Suppose you have a sequence of functions $k_n$ that are $C^1$ on $[0,1]$. Suppose that:
- $k_n$ converge in measure to a function $k$
- $k'_n$ converge in measure to a function $h$
Call $E$ the set of points of differentiability for $k$. Is it true that $k'(x) = h(x)$ almost everywhere in $E$?
Notice that in the case $k\in C^1$, we can rephrase the problem as $$ k_m\to 0,\quad k'_m\to h \implies h=0 \quad a.e.? $$
From what I've seen, I expect the existence of a counterexample
Thanks to the properties of the convergence in measure, you can consider equivalently the convergence almost everywhere. Moreover, if $k_m'$ are equibounded, then the claim is true thanks to Lebesgue's Dominated Convergence Theorem, so a possible counterexample must have $k_m'$ not equibounded.

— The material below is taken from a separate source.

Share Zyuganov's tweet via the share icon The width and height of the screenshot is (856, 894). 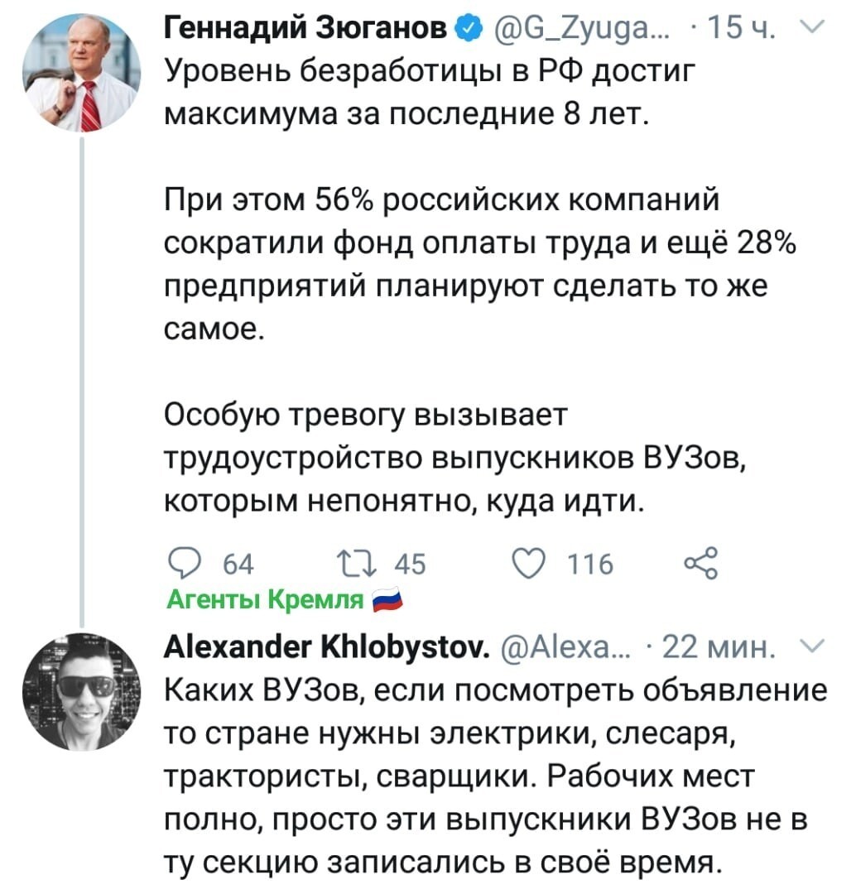(x=701, y=564)
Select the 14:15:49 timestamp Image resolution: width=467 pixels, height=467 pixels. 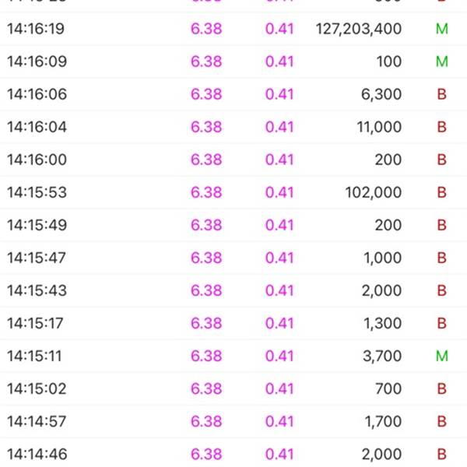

Here's an idea that should work for a counterexample. Define $f:\mathbb R\to [0,1)$ as follows: On $[0,1)$ set $f(x) = x,$ and then extend $f$ to all of $\mathbb R$ by making $f$ periodic with period $1.$ Now set $f_n(x) = f(nx)/n, n=1,2,\dots$ Then on $[0,1],f_n \to 0$ uniformly. Furthermore, for each $n,$ $f_n$ is differentiable on $(0,1/n)\cup(1/n,2/n)\cup\cdots \cup ((n-1)/n,1),$ with $f_n'=1$ there. Thus we have $f_n\to 0$ in measure, and $f_n'\to 1$ in measure.

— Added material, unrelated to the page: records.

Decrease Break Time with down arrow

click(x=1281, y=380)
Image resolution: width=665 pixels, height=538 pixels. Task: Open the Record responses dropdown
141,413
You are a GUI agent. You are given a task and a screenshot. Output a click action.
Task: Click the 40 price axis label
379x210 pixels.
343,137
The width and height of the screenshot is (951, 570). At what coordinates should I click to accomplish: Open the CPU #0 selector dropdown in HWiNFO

Of course these $f_n$ are not in $C^1[0,1],$ nor even in $C[0,1].$ But surely for each $n$ there is $g_n\in C^1[0,1]$ close enough to $f_n$ to make this work. In fact, there exist smooth $g_n$ such that $0\le g_n \le 1/n,$ with $g_n'=1$ except for a set $E_n$ of small measure. How small? $m(E_n)\to 0$ is enough to give $g_n'\to 1$ in measure.